METHODS AND RESULTS:
The present study suggested that Higenamine enhances Cu B-induced cytotoxicity in breast cancer cells and in vivo. Network pharmacology analysis was used to identify the possible mechanism of action. Cu B alone inhibited breast cancer cell growth, induced apoptosis, and arrested the cell cycle in the G2/M phase. Cu B combined with Higenamine potentiated the cytotoxic effect of Cu B, resulting in the enhanced induction of apoptosis and G2/M arrest. The network pharmacology analysis also found that the major predicted targets of Cu B in breast cancer were AKT, endoplasmic reticulum, farnesyltransferase, CAAX box, α, platelet-derived growth factor receptor α, peroxisome proliferator-activated receptor, RET proto-oncogene, and vascular endothelial growth factor A. The possible targets of Higenamine involved in the synergic action were cyclin A2, cyclin-dependent kinase 2 (CDK2), dihydrofolate reductase, and protein kinase CAMP‑activated catalytic subunit α.
CONCLUSIONS:
The associated pathways were summarized by Kyoto Encyclopedia of Genes and Genomes pathway analysis, and it was hypothesized that Higenamine may enhance the antitumor effects of Cu B in breast cancer through inhibition of the interaction of AKT and CDK2. The protein expression was assayed by western blot analysis. The combined treatment also resulted in significant inhibition of growth in vivo.
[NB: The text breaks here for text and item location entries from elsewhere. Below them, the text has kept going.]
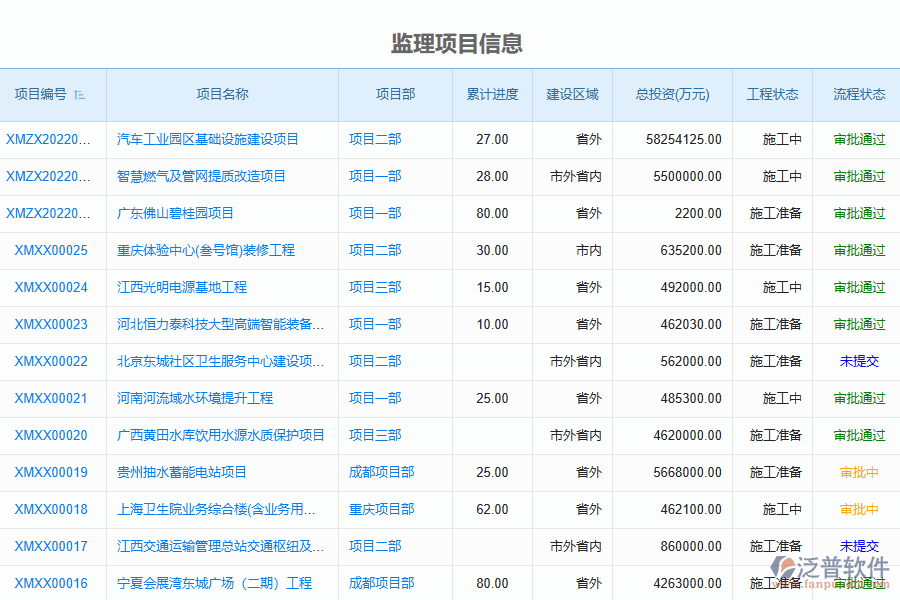
Task: Click 未提交 status in the XMXX00022 row
Action: coord(859,361)
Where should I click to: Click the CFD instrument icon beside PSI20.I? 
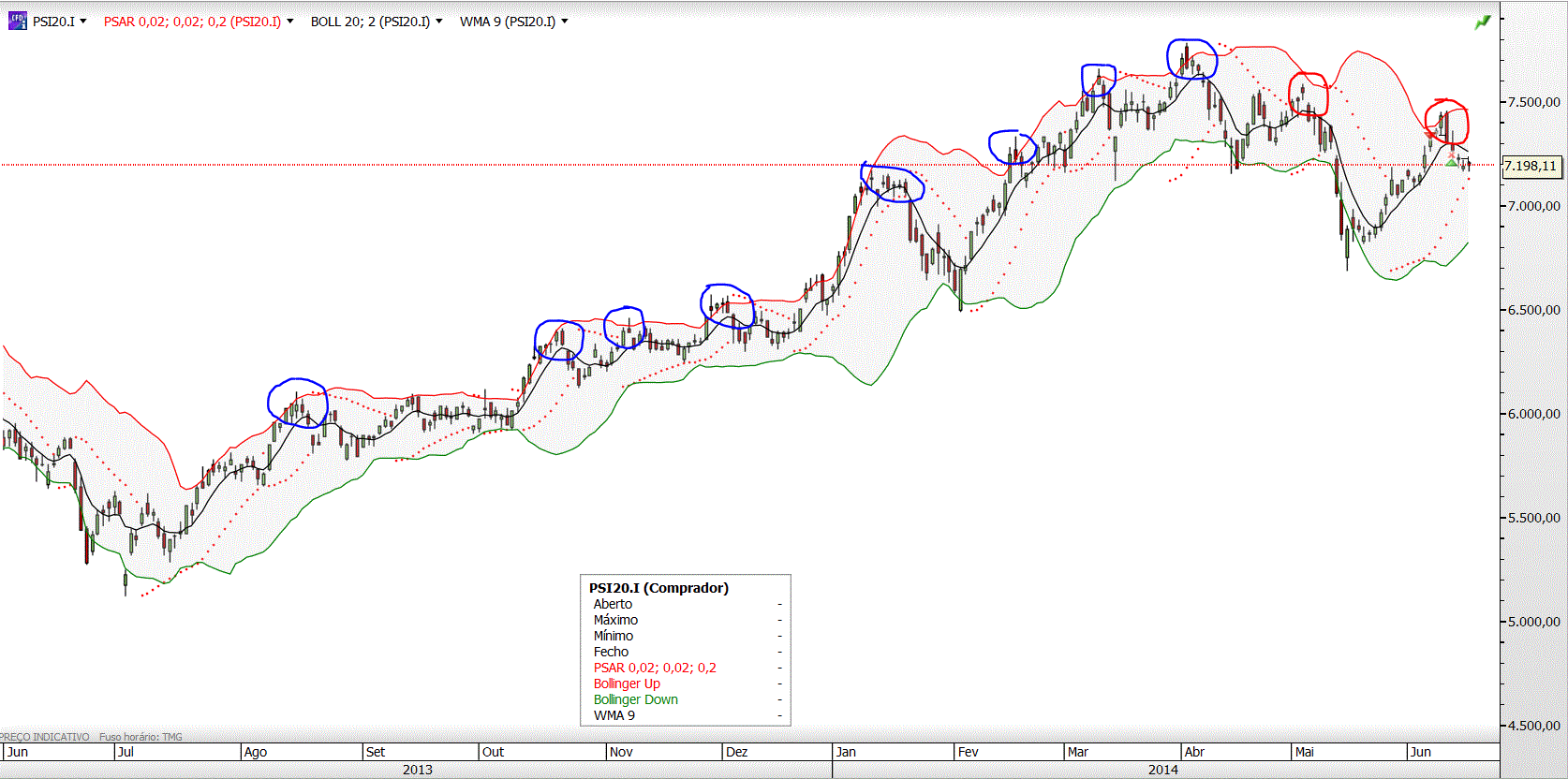(x=17, y=21)
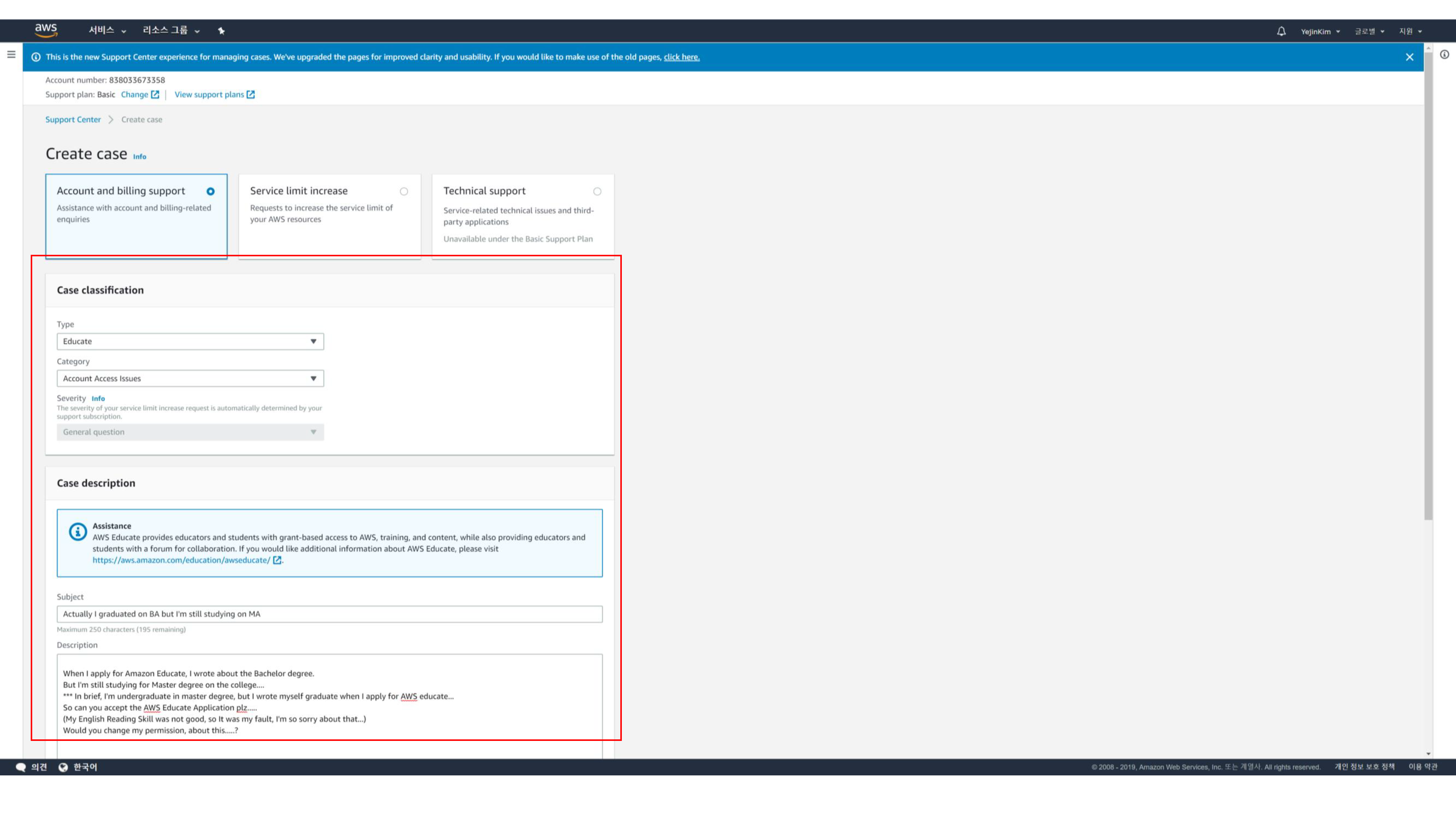Image resolution: width=1456 pixels, height=819 pixels.
Task: Click the AWS logo home icon
Action: pos(46,30)
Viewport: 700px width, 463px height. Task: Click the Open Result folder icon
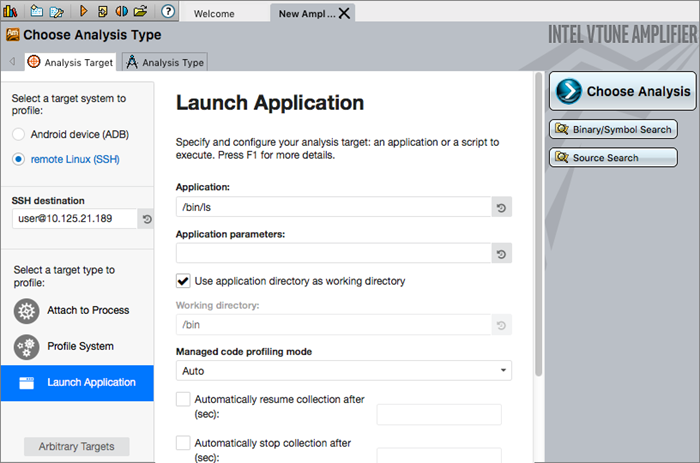click(140, 11)
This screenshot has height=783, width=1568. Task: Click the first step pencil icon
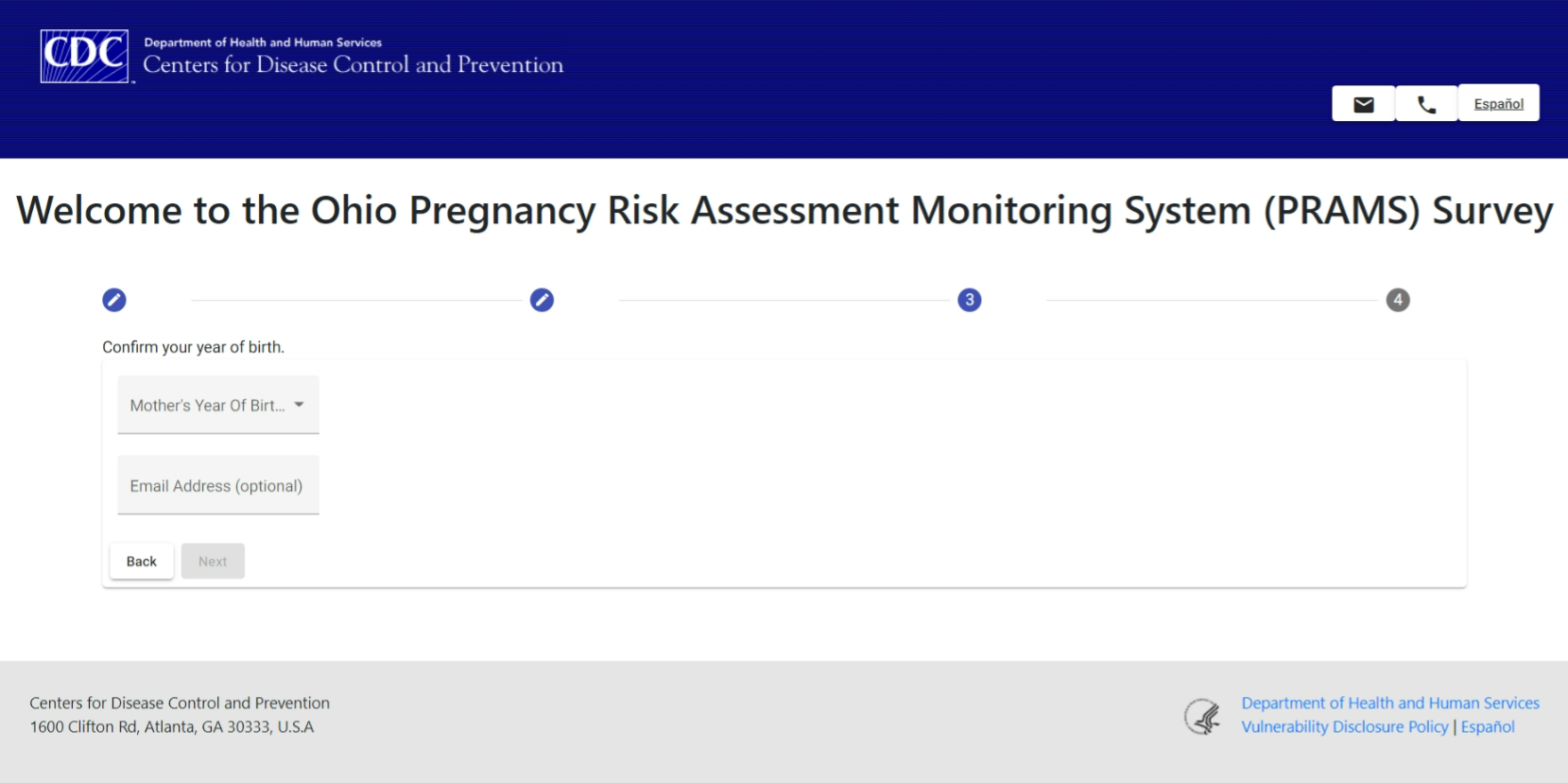(x=114, y=300)
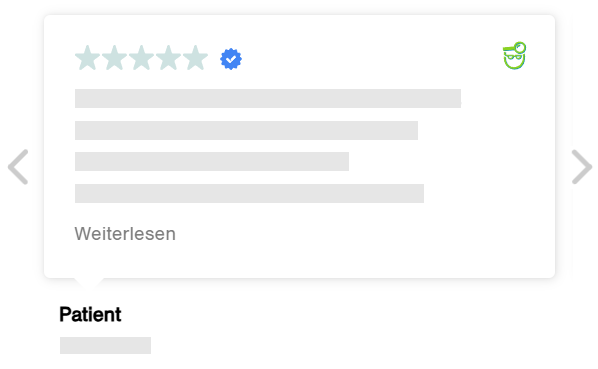Open the full review via Weiterlesen

coord(125,234)
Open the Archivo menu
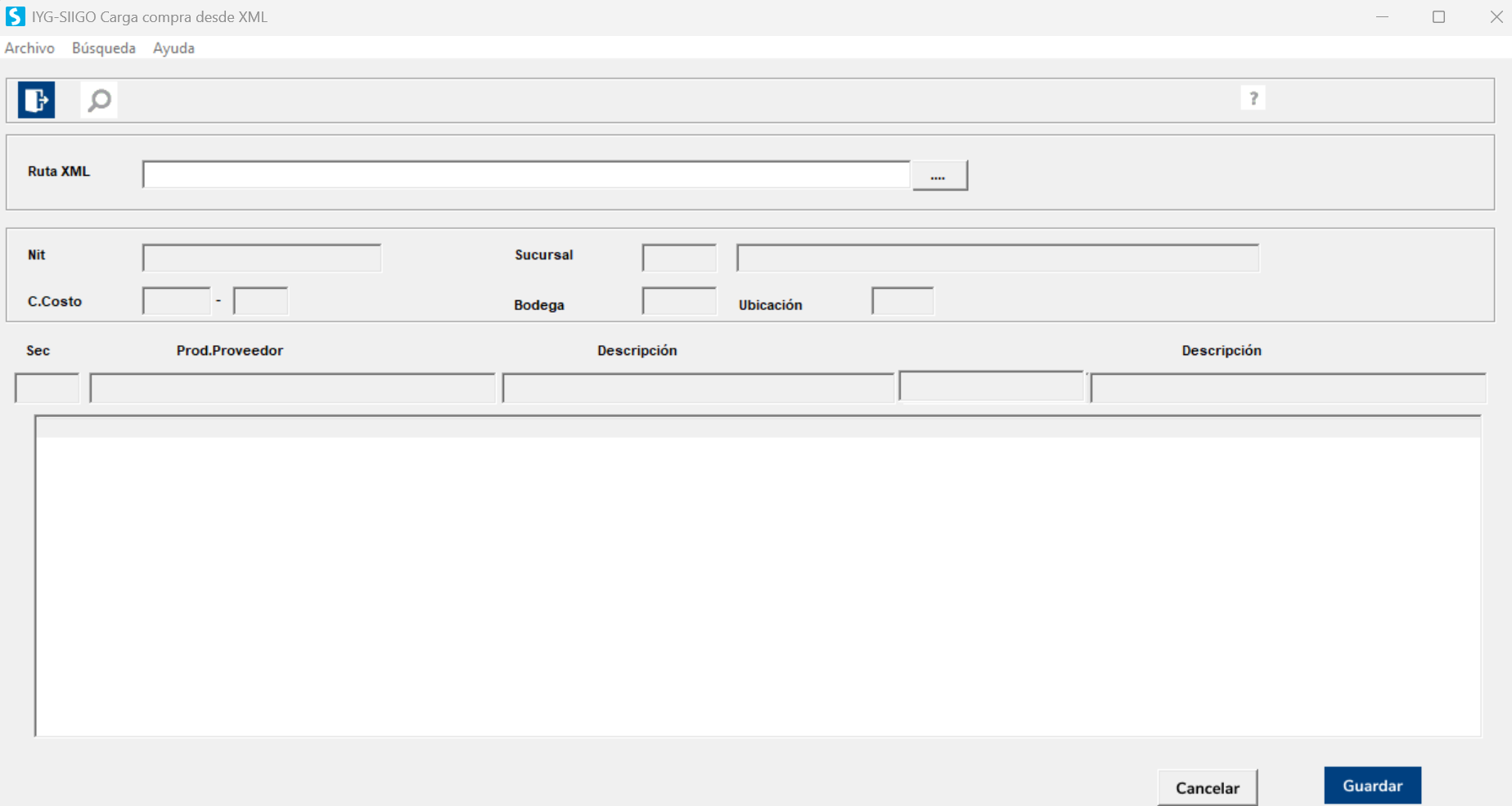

Biomed Pharmacother. 2019 Jul;115:108881.

Protective effects of higenamine combined with [6]-gingerol against doxorubicin-induced mitochondrial dysfunction and toxicity in H9c2 cells and potential mechanisms.[Pubmed: 31028997 ]

Higenamine (HG) is a well-known selective activator of beta2-adrenergic receptor (β2-AR) with a positive inotropic effect. The present study showed that HG combined with [6]-gingerol (HG/[6]-GR) protects H9c2 cells from doxorubicin (DOX)-induced mitochondrial energy metabolism disorder and respiratory dysfunction.
METHODS AND RESULTS:
H9c2 cells were pretreated with HG/[6]-GR for 2 h before DOX treatment in all procedures. Cell viability was quantified by a cell counting kit‑8 assay. Cardiomyocyte morphology, proliferation, and mitochondrial function were detected by a high content screening (HCS) assay. Cell mitochondrial stress was measured by a Seahorse XFp analyzer. To further investigate the protective mechanism of HG/[6]-GR, mRNA and protein expression levels of PPARα/PGC-1α/Sirt3 pathway-related molecules were detected. The present data demonstrated that protective effects of HG/[6]-GR combination were presented in mitochondria, which increased cell viability, ameliorated DOX-induced mitochondrial dysfunction, increased mitochondrial oxygen consumption rate (OCR) and extracellular acidification rate (ECAR). Most importantly, the protective effects were abrogated by GW6471 (a PPARα inhibitor) and ameliorated by Wy14643 (a PPARα agonist). Moreover, the combined use of HG and [6]-GR exerted more profound protective effects than either drug as a single agent.
CONCLUSIONS:
In conclusion, the results suggested that HG/[6]-GR ameliorates DOX-induced mitochondrial energy metabolism disorder and respiratory function impairment in H9c2 cells, and it indicated that the protective mechanism may be related to upregulation of the PPARα/PGC-1α/Sirt3 pathway, which promotes mitochondrial energy metabolism and protects against heart failure.